For Barça, Pep Guardiola again employed his 4-3-3 and again played captain Carles Puyol at right-back, keeping Dani Alves on the bench. And since Sergio Busquets was still recovering from a knock inversely damaging to its gruesome appearance, Xavi Hernández came back into the starting eleven. Xavi’s return meant the promising Thiago moved to a hybrid holding/attacking role in midfield: while obligated to be the fifth man in Barça’s outfield defense, Thiago also was afforded the freedom to venture forward with Barça in possession.

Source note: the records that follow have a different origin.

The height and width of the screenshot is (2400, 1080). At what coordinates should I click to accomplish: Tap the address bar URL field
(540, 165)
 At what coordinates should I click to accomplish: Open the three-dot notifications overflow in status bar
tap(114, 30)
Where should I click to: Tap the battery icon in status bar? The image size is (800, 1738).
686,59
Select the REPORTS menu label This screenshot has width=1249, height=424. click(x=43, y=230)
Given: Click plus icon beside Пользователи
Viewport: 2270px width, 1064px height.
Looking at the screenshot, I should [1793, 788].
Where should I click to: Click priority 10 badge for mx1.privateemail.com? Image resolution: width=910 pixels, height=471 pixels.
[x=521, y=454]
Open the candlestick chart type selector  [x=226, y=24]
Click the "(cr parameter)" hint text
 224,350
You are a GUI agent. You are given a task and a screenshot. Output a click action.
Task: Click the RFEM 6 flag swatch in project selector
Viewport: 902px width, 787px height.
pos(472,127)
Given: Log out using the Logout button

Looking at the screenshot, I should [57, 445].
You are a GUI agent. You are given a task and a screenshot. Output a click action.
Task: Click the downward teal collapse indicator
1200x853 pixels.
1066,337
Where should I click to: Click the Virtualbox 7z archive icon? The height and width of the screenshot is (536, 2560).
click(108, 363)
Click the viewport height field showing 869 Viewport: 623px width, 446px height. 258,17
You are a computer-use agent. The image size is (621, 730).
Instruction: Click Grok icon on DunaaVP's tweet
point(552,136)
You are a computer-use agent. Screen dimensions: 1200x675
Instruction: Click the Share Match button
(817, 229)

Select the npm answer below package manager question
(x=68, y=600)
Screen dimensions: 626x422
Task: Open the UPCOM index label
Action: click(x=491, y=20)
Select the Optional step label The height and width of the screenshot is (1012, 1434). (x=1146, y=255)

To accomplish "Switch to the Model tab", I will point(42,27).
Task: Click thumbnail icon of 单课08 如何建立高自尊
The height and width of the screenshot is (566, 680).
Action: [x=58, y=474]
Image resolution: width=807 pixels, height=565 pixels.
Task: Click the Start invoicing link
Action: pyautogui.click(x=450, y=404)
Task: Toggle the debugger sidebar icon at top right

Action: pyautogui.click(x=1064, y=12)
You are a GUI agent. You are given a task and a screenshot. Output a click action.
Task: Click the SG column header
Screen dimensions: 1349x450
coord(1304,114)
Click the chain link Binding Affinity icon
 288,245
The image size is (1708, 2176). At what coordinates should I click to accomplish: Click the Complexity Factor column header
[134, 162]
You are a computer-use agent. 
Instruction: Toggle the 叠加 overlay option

The other change saw wingers Alexis Sánchez and the newly-promoted Isaac Cuenca switch sides. It was a move that tied in with Puyol’s deployment to right-back: needing an outright win or a scoreless draw to either advance to play Athletic Bilbao in the final or avoid extra time, Guardiola played his best defender and his winger with the best defensive work-rate down his right flank to counter Alba and Mathieu down Valencia’s left.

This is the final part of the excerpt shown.